Mais quand on y songe, prendre la piste signifie d'abord sortir des stands, puis y rentrer à un moment. "Rentrer par la sortie de la pitlane, c'est ce qu'ont évoqué en premier les pilotes, se rappelle Stéphane Clair. Ça c'est une vraie question, et je ne sais pas si c'est réaliste. Mais on peut trouver des solutions si on investit de l'argent et qu'on a du temps."
Lewis Hamilton (Mercedes) au Grand Prix de Grande Bretagne 2019
Dans la même veine, il faudrait inverser les boxes. Ecurie championne du monde en titre, Mercedes préempte à chaque Grand Prix son garage, et ses rivales s'alignent ensuite : les Gris établissent leur QG en début ou en fin de pitlane, selon l'avantage estimé d'une arrivée au stand directe ou d'un départ direct. La stratégie peut en dépendre. Du coup, le dimanche soir de la première course il faudrait organiser un grand déménagement. Et changer la position des camions des équipes garés à la sortie des stands, dans le paddock. Pas simple.
Est-ce qu'à travers cette simple idée Le Castellet serait tenté d'en faire autant un jour ? Non, premièrement pour une raison technique et deuxièmement parce que le Paul-Ricard est par nature une circuit modulable. "On est capable de proposer plus de 240 combinaisons de tracés différents, rappelle son directeur. On pourrait donc varier le circuit d'une course à l'autre, et spécialement à huis-clos car on n'aurait pas à déplacer les spectateurs. Car s'ils peuvent être idéalement placés dans un sens, c'est moins certains dans l'autre. Mais en l'occurrence, on n'aurait pas à créer des tribunes supplémentaires." Malheureusement, la question ne se posera pas cette année.
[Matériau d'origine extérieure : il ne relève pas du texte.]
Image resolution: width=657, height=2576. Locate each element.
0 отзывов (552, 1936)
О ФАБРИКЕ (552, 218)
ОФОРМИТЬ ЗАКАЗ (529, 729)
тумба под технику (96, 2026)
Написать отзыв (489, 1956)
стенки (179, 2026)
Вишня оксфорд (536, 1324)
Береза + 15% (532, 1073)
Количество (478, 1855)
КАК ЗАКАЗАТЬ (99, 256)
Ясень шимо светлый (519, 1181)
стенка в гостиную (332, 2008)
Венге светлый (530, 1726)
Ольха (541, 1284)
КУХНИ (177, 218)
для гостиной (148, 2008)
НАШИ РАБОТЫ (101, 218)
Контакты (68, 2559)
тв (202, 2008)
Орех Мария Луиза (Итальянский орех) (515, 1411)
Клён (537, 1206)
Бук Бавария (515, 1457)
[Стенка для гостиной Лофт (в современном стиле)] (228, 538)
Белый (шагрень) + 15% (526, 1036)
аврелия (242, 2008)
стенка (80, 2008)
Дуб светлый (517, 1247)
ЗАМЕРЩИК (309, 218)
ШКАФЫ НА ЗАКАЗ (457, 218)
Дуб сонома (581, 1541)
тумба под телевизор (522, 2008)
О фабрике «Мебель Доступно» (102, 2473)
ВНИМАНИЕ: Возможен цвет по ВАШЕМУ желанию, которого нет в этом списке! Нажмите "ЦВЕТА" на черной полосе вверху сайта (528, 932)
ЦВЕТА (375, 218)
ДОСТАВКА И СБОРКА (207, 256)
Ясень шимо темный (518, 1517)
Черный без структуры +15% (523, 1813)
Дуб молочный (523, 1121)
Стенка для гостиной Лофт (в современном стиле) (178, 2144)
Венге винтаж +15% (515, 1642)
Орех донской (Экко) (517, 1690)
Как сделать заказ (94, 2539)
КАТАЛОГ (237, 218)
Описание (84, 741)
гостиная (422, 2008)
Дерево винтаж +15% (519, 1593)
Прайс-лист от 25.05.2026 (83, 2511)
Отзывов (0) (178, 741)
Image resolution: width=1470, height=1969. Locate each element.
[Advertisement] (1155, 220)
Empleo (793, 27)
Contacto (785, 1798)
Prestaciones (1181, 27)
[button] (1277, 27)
A Silverstone donc d'aller plus loin dans sa démarche, ou pas. "Quand je vois comment ils ont adapté le circuit pour la moto, je me dis que c'est jouable, estime Stéphane Clair. Faire ça pour une fois, ça paraît fou, mais si c'est pour recréer de l'intérêt pour ce circuit, alterner selon les années pour le Grand Prix de Grande Bretagne, pourquoi pas. En tout cas, ce serait une révolution."